═════ TEXTAUSZUG
Der Vortrag, den Herr Dr. Armin Wegner am 19. d.M. in der Urania über die Austreibung der Armenier in die Wüste gehalten hat, ist im wesentlichen eine Wiederholung seines „Offenen Briefes“ an den Präsidenten der Vereinigten Staaten. Er ging davon aus, seine Rede sei ein Vermächtnis, das er den Sterbenden und Toten gegeben, die er in der Wüste gesehen habe. Deutschland als Verbündeter der Türkei könne eine moralische Mitverantwortung nicht ablehnen. Die Deutsche Regierung habe wiederholt dagegen protestiert, aber es bliebe die Schuld, daß sie in Unkenntnis der türkischen Psyche dieses nicht in der richtigen Weise getan und zu viel menschliche Rücksicht auf die Zukunft des eigenen Volkes genommen habe.
Das deutsche Volk sei über die Vorgänge in Unkenntnis gehalten und auf das schändlichste belogen worden. Deutsche Offiziere hätten den Rat zur Räumung der Kriegsgebiete gegeben, wie solche Räumung ja auch anderwärts geschehen sei. Aber was sei unter den Händen der Türken daraus geworden!
Eine Veröffentlichung über die Haltung der Deutschen Regierung stände bevor. Bis dahin wolle er in seinem Urteil zurückhalten. Die gekennzeichnete moralische Mitverantwortung würde aber wohl bestehen bleiben.
══════════
═════ DATENTEIL
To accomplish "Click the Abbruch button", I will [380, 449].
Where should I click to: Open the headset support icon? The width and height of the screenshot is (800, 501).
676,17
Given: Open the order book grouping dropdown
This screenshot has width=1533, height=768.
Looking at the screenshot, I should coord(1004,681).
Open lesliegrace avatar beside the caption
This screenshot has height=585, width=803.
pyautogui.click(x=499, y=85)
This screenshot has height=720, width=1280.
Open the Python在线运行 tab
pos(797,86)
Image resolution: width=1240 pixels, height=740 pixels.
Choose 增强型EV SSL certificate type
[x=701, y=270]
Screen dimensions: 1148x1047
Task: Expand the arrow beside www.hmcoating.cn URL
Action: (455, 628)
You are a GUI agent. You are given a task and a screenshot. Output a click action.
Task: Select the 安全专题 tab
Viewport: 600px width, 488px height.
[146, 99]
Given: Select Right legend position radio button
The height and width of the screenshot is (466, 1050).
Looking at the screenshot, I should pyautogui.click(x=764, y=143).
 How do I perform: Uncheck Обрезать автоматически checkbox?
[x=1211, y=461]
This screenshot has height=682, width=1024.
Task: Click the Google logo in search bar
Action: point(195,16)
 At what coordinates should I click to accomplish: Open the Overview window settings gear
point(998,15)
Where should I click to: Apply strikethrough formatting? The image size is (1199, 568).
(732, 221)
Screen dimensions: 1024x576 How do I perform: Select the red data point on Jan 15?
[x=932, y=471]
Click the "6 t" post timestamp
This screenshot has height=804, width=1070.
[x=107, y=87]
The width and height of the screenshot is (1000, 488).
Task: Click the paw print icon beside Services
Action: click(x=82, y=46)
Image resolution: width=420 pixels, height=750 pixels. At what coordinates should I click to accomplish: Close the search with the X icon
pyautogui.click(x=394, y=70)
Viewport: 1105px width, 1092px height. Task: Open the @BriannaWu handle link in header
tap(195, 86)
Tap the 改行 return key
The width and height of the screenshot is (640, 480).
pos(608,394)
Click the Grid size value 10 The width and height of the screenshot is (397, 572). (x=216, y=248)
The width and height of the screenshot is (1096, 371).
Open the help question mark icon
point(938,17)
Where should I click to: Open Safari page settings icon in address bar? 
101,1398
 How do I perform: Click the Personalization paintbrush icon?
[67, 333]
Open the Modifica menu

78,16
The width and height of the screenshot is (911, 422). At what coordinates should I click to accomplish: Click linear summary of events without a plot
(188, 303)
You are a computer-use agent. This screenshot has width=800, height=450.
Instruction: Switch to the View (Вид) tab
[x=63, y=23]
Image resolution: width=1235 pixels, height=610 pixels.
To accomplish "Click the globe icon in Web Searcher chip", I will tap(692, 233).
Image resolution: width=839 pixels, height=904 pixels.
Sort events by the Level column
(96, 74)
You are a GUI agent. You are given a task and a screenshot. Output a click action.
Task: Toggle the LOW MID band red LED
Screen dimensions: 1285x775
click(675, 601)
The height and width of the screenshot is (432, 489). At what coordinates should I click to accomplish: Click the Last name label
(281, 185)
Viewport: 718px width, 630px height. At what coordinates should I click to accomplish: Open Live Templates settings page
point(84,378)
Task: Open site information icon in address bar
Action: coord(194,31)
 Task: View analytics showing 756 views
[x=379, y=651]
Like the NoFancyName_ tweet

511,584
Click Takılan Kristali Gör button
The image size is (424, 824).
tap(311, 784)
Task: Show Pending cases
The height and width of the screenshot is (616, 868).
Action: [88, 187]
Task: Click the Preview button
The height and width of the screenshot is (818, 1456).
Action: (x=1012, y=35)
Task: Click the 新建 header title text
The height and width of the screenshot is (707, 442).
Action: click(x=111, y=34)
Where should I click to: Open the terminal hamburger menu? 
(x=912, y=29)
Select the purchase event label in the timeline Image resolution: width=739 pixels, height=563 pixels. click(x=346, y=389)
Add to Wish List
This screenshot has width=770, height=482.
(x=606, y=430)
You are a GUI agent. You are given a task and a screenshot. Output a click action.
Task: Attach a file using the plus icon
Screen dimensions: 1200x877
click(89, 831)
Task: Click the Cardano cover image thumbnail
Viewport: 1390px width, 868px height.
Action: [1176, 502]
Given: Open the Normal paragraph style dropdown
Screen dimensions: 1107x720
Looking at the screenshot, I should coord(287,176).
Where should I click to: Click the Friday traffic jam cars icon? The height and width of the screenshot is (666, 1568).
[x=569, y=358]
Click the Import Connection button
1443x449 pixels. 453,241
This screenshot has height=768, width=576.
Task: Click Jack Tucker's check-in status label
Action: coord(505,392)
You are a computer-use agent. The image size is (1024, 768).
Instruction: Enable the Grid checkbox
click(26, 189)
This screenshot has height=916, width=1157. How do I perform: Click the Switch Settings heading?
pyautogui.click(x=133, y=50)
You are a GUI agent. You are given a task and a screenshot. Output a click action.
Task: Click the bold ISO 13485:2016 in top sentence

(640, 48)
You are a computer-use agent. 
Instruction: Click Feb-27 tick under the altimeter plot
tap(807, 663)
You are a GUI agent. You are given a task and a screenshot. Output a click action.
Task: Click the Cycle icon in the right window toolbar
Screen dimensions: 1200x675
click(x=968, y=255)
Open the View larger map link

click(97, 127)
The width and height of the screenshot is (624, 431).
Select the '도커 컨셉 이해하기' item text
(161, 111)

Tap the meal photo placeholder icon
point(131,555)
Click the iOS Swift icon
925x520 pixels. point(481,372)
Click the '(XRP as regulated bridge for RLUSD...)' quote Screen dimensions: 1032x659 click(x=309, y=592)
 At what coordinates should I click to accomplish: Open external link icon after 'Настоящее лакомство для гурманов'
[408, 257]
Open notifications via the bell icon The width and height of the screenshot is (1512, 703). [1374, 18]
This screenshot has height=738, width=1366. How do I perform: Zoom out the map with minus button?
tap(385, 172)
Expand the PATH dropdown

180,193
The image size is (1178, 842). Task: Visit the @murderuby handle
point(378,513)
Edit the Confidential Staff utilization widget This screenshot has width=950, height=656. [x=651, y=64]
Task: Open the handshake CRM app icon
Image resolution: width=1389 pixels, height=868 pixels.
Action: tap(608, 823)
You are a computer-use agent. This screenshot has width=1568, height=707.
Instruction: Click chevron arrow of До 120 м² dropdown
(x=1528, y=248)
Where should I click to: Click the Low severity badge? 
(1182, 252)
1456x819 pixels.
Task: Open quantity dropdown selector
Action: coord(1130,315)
══════════
Geben Sie aus dem Bericht über den Vortrag zur Austreibung der Armenier einen Abschnitt wortgetreu wieder. Setzen Sie bei den Worten „Das deutsche Volk“ ein und hören Sie nach „wohl bestehen bleiben.“ auf.

ERGEBNIS:
Das deutsche Volk sei über die Vorgänge in Unkenntnis gehalten und auf das schändlichste belogen worden. Deutsche Offiziere hätten den Rat zur Räumung der Kriegsgebiete gegeben, wie solche Räumung ja auch anderwärts geschehen sei. Aber was sei unter den Händen der Türken daraus geworden!
Eine Veröffentlichung über die Haltung der Deutschen Regierung stände bevor. Bis dahin wolle er in seinem Urteil zurückhalten. Die gekennzeichnete moralische Mitverantwortung würde aber wohl bestehen bleiben.